------ Supplied records ------

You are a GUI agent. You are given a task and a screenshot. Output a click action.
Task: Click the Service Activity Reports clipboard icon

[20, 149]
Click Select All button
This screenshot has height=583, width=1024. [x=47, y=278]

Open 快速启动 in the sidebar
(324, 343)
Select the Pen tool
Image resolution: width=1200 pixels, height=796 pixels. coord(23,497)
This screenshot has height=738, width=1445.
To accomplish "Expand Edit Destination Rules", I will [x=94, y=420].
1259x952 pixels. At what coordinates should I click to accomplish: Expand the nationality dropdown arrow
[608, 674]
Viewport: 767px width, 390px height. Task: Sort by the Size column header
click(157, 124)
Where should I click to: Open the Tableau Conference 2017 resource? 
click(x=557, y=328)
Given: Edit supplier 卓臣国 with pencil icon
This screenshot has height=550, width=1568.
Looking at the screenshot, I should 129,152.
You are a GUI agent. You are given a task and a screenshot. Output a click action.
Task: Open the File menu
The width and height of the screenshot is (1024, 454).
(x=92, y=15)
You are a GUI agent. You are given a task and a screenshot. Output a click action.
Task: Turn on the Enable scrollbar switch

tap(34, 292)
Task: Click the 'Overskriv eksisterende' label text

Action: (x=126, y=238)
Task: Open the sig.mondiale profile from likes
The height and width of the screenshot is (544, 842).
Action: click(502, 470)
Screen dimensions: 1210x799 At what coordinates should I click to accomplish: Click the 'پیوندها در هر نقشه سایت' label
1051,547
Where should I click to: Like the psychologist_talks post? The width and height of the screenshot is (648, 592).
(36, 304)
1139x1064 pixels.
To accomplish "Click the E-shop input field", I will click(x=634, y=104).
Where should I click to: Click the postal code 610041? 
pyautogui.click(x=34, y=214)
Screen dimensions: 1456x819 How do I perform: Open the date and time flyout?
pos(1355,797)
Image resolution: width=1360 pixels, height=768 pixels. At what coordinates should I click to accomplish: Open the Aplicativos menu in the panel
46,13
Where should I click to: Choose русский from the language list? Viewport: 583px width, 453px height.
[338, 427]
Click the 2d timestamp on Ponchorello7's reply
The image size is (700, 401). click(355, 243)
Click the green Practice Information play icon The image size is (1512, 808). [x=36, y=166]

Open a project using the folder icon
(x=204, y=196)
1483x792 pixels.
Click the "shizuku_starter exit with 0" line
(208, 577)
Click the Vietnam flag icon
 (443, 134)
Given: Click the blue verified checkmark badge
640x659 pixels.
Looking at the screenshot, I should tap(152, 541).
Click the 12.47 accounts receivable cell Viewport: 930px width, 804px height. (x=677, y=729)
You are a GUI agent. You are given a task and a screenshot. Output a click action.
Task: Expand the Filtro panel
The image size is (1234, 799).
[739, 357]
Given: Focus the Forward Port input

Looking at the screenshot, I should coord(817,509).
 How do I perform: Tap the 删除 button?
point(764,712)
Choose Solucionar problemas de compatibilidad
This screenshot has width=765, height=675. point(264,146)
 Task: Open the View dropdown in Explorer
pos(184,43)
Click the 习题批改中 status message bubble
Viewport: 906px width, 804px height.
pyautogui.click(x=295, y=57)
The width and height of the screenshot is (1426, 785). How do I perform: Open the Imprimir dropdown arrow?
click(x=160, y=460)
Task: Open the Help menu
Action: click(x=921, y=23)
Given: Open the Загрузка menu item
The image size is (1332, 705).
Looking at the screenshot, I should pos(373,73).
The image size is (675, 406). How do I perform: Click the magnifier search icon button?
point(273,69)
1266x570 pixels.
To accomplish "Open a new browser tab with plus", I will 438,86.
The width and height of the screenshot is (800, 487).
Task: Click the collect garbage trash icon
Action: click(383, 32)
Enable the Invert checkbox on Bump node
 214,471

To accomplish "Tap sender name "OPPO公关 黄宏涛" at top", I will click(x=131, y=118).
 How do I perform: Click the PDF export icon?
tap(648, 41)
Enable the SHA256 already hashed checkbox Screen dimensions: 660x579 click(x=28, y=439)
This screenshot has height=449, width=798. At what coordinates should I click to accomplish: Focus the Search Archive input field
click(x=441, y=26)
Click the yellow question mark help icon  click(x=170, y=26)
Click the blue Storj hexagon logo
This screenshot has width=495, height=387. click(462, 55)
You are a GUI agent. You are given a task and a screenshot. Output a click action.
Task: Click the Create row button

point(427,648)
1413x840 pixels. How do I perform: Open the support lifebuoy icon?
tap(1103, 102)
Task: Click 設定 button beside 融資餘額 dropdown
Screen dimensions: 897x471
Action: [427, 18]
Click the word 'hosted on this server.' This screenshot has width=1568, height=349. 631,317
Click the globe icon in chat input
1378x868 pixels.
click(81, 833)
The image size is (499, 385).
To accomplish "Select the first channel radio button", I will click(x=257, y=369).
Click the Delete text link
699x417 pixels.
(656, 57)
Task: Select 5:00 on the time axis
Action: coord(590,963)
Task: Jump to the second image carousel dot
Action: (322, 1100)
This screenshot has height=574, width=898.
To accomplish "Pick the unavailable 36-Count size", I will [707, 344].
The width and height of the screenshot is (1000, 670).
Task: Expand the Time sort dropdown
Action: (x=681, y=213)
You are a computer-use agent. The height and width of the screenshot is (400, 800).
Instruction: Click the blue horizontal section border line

------

Activity
The answer is the run of lines above from the line containing "How do I perform: Click the PDF export icon?" through the line containing "You are a computer-use", copied exactly and alone.

Your solution
 How do I perform: Click the PDF export icon?
tap(648, 41)
Enable the SHA256 already hashed checkbox Screen dimensions: 660x579 click(x=28, y=439)
This screenshot has height=449, width=798. At what coordinates should I click to accomplish: Focus the Search Archive input field
click(x=441, y=26)
Click the yellow question mark help icon  click(x=170, y=26)
Click the blue Storj hexagon logo
This screenshot has width=495, height=387. click(462, 55)
You are a GUI agent. You are given a task and a screenshot. Output a click action.
Task: Click the Create row button

point(427,648)
1413x840 pixels. How do I perform: Open the support lifebuoy icon?
tap(1103, 102)
Task: Click 設定 button beside 融資餘額 dropdown
Screen dimensions: 897x471
Action: [427, 18]
Click the word 'hosted on this server.' This screenshot has width=1568, height=349. 631,317
Click the globe icon in chat input
1378x868 pixels.
click(81, 833)
The image size is (499, 385).
To accomplish "Select the first channel radio button", I will click(x=257, y=369).
Click the Delete text link
699x417 pixels.
(656, 57)
Task: Select 5:00 on the time axis
Action: coord(590,963)
Task: Jump to the second image carousel dot
Action: (322, 1100)
This screenshot has height=574, width=898.
To accomplish "Pick the unavailable 36-Count size", I will [707, 344].
The width and height of the screenshot is (1000, 670).
Task: Expand the Time sort dropdown
Action: (x=681, y=213)
You are a computer-use agent. The height and width of the screenshot is (400, 800).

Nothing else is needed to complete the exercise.